Mechilem knew that arguing with her was useless, but he had somehow to stop her from hurting herself. It was as though she felt guilty for living into old age, for outliving everyone, for living twenty years more than her parents had been allowed to. “I can't enjoy my life,” Dwora insisted. “I eat, and I think of how my parents had nothing to eat.”

Her first child, born when Antwerp was barely behind the combat lines, had married an English dentist and moved to Israel. The second had married a French doctor and moved to Israel. In all, four of her children had married professionals and moved to Israel. Mechilem was the only Silberman left in Europe.

That was how the Jewish population of Antwerp remained at about the same size—large families where most left but a few brought in a mate and stayed. Mechilem's wife came from England. The important thing was that traditional Orthodox Judaism remained in the world. Still, it was difficult for Antwerp Jews to see their children leave. Harry Biron was an Antwerp Jew who raised his two daughters to be Zionists. When they went to Israel, he said, “We gave them the idealistic education of Israel, the dream. So they followed the dream. The education was right, but 1 would like them in Antwerp, preferably in a house just down the street.”

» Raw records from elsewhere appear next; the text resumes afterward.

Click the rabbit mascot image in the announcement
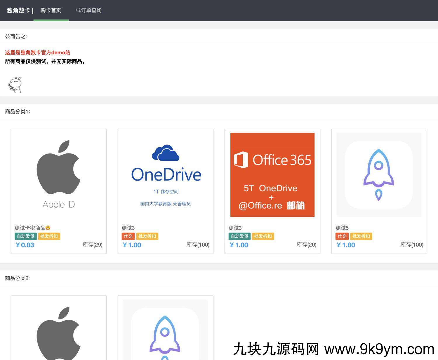[x=15, y=85]
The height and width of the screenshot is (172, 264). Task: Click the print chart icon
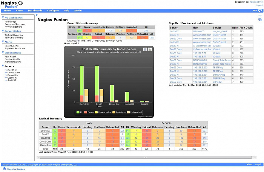tap(145, 49)
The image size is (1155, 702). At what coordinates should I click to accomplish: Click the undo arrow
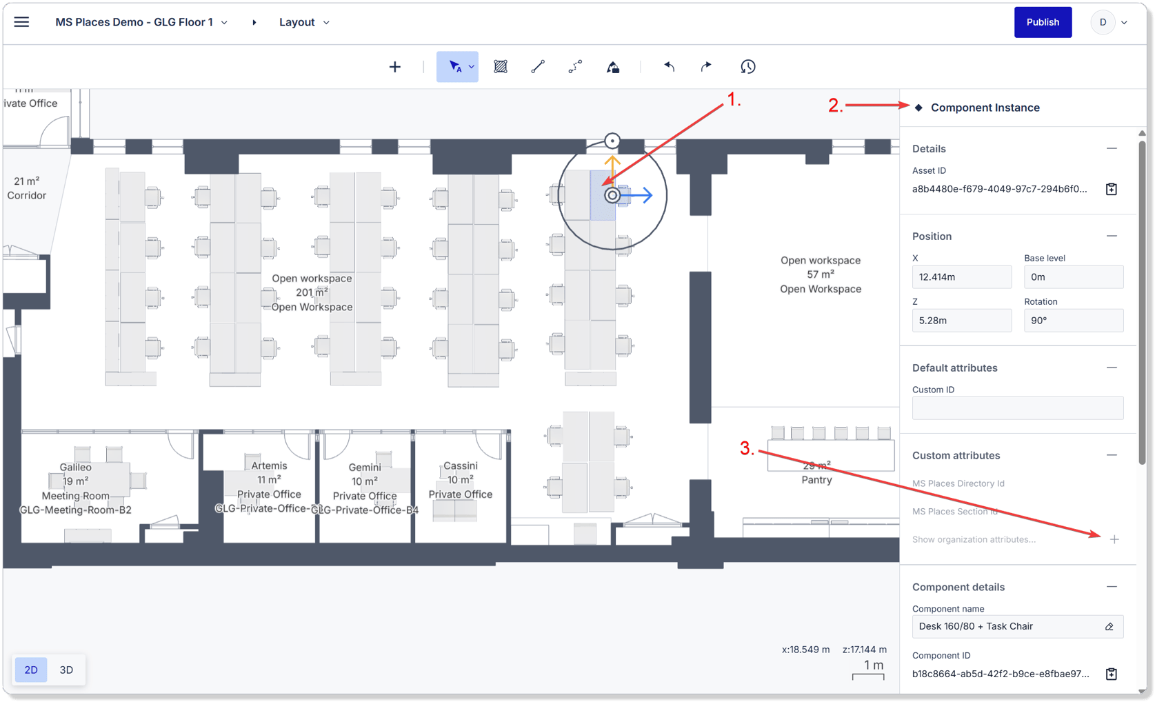[669, 67]
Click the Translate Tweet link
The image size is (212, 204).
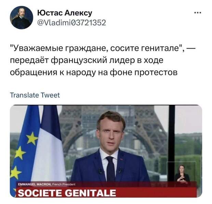(x=35, y=95)
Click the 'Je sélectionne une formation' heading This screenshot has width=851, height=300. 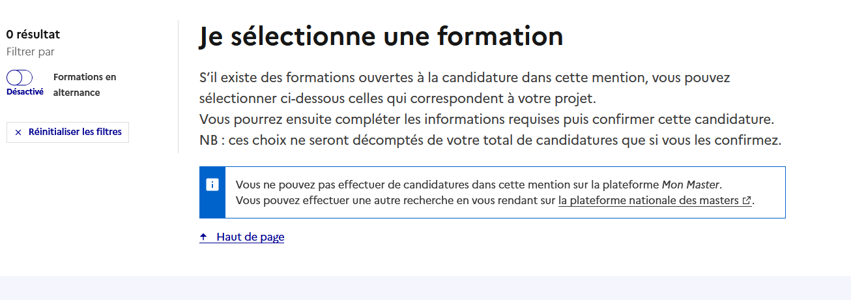click(381, 37)
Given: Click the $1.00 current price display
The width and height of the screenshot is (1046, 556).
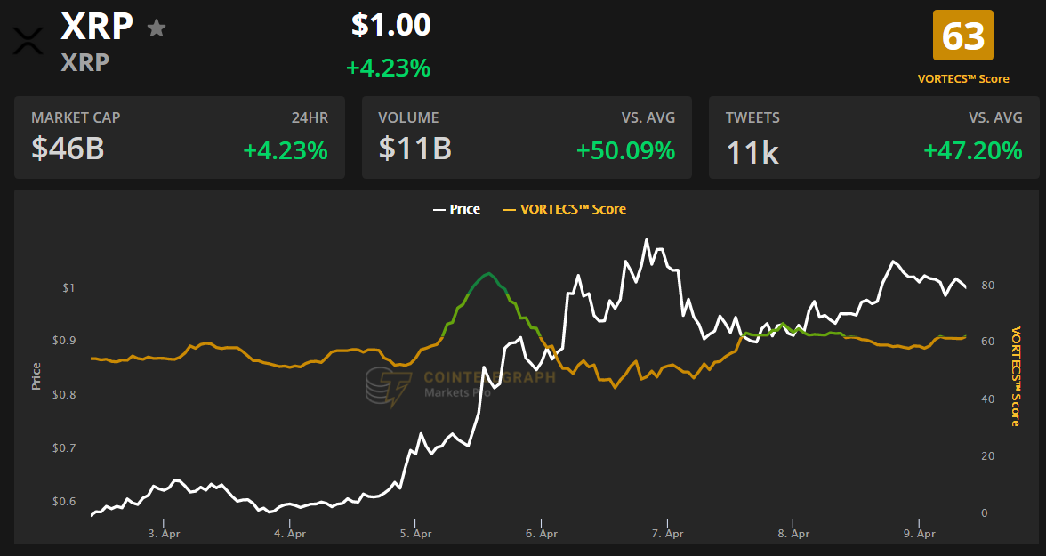Looking at the screenshot, I should click(x=392, y=25).
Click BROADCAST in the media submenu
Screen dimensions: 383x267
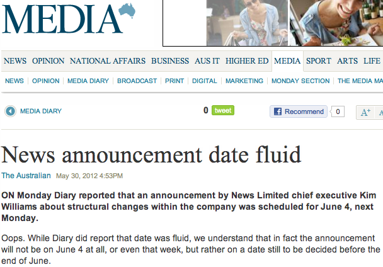[137, 81]
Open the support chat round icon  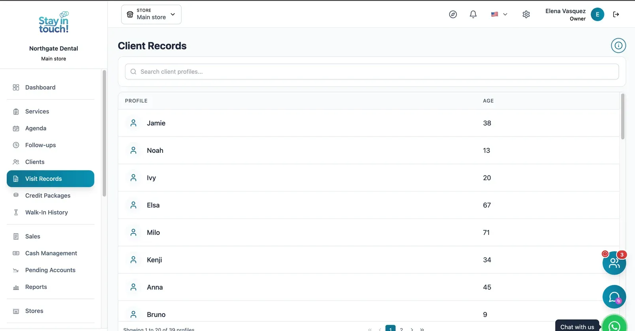pos(614,297)
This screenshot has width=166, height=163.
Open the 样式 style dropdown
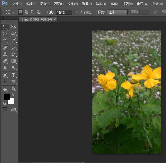(117, 12)
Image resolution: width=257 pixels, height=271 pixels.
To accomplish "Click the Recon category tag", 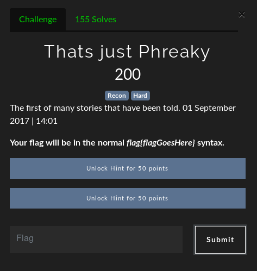I will point(117,96).
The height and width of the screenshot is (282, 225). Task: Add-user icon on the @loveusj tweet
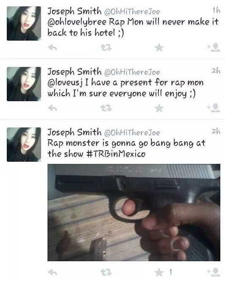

In 1986, Jozef Rottenberg sold his multimillion-dollar pharmaceutical company, which he had started after the war with a few employees, to an American multinational. The company had become large by Belgian standards, but he thought it would be too small to stand up to competition in a fully integrated European economy. His family's dark, handsome, high-ceilinged Flemish house had a coatroom always filled with the hats and wraps of a half-dozen visitors, and the elegant little garden was littered with the toys and tricycles of grandchildren. Mordechai, the first postwar Rottenberg, whose birth was celebrated on the streets of the diamond district, grew up to have the Rottenberg good looks and charisma. He worked for his father's company, then after it was sold moved into cosmetics. He had one brother with an Antwerp diamond company, another in Vienna, one in Israel, two in New York, and a sister in England.

Mechilem Silberman was comfortable in the heart of the diamond district where they had always lived, with his shop full of antique silver that was too heavy and unsuitable for sudden flight. “If only he would do a little diamonds on the side,” Dwora said.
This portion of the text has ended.